Last year visitor numbers to Irish whiskey distilleries grew to 814,000, an 11% increase year-on-year and a 25% increase on 2015.   There are currently 13 whiskey distillery visitor centres across the country with plans for 10 more to open in the coming years.

In 2014 there were just four distilleries in Ireland, but international demand will see that number surpass 30 by 2020. Cognisant of this growth, the Irish Whiskey Tourism Strategy plans to increase visitor numbers to distilleries to 1.9 million by 2025.

 

Consumer interest

“In an increasingly competitive market, whiskey distillery visitor centres play an integral role in telling the story of the Irish whiskey industry and the individual whiskey brands driving its recent renaissance,” says IWA Head William Lavelle, “It allows whiskey consumers to get a better understanding of their drink of choice and distillers to reach out to new customers in a more personal, authentic setting.”

 

Practical implications 

The Alcohol Bill going through the Dáil at present will impose significant restrictions on what can appear in advertisements and where advertising, particularly outdoor advertising, can be placed.  The Bill defines ‘advertising’ as any form of commercial communication with the direct or indirect effect of promoting an alcohol product and includes the name of any brand of alcohol product.

This means that any ad for an Irish whiskey distillery visitor centre that contains the name of the whiskey brand will be severely constrained.  For example, visitor centre advertisements will not be allowed to contain people or a suggestion of a storyline, he explained.
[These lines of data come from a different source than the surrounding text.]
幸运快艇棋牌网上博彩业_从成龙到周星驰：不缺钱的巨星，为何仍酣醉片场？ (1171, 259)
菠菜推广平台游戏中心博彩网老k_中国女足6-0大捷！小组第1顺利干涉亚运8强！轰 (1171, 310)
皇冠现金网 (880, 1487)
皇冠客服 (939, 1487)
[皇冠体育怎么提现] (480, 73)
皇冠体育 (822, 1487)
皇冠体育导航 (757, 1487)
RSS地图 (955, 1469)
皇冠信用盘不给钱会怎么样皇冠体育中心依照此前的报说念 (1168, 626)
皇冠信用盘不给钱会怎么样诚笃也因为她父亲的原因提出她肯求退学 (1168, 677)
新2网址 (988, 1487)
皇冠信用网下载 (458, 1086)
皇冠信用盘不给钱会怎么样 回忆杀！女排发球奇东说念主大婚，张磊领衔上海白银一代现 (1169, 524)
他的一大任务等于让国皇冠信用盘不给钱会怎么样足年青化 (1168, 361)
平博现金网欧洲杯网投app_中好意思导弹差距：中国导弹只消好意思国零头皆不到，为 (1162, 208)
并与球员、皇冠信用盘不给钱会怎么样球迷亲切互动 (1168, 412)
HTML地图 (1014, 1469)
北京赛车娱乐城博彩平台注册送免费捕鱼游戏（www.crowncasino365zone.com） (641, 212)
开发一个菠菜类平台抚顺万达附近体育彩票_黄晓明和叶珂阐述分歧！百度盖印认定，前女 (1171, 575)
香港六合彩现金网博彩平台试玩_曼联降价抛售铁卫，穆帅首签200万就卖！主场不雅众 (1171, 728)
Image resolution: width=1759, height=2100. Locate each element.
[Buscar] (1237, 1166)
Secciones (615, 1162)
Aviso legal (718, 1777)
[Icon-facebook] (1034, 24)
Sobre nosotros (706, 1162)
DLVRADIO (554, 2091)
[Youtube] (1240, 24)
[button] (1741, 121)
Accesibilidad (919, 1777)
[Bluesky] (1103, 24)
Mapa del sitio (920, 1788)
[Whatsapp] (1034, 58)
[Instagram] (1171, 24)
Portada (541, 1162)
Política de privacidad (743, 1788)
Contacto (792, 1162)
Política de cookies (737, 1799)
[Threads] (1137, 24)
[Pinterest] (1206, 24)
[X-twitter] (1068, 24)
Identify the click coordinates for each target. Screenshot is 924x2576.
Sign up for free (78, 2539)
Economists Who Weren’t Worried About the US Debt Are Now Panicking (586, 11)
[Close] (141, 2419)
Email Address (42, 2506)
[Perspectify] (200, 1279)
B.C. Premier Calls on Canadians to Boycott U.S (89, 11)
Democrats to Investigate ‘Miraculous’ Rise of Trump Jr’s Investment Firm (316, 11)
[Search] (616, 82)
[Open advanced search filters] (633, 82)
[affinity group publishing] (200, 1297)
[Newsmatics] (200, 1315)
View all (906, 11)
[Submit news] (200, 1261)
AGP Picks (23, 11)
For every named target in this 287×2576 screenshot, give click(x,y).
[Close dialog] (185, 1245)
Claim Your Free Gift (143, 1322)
Outdoor advertising will also be severely limited. Advertisements will be prohibited from train stations, bus stops, Luas stops and within 200m not just of a school, but of a crèche too.

The IWA is calling for the Government to make amendments to the Bill that remove advertisement restrictions for Irish whiskey distillery visitor centres.

“The whiskey industry is one of post-recession Ireland’s greatest success stories,” concludes William Lavelle, “These visitor centres are creating new jobs and driving visitors to areas of the country not traditionally associated with tourism.

“Today we are asking the Government to carefully consider the sector and its potential for Irish tourism.”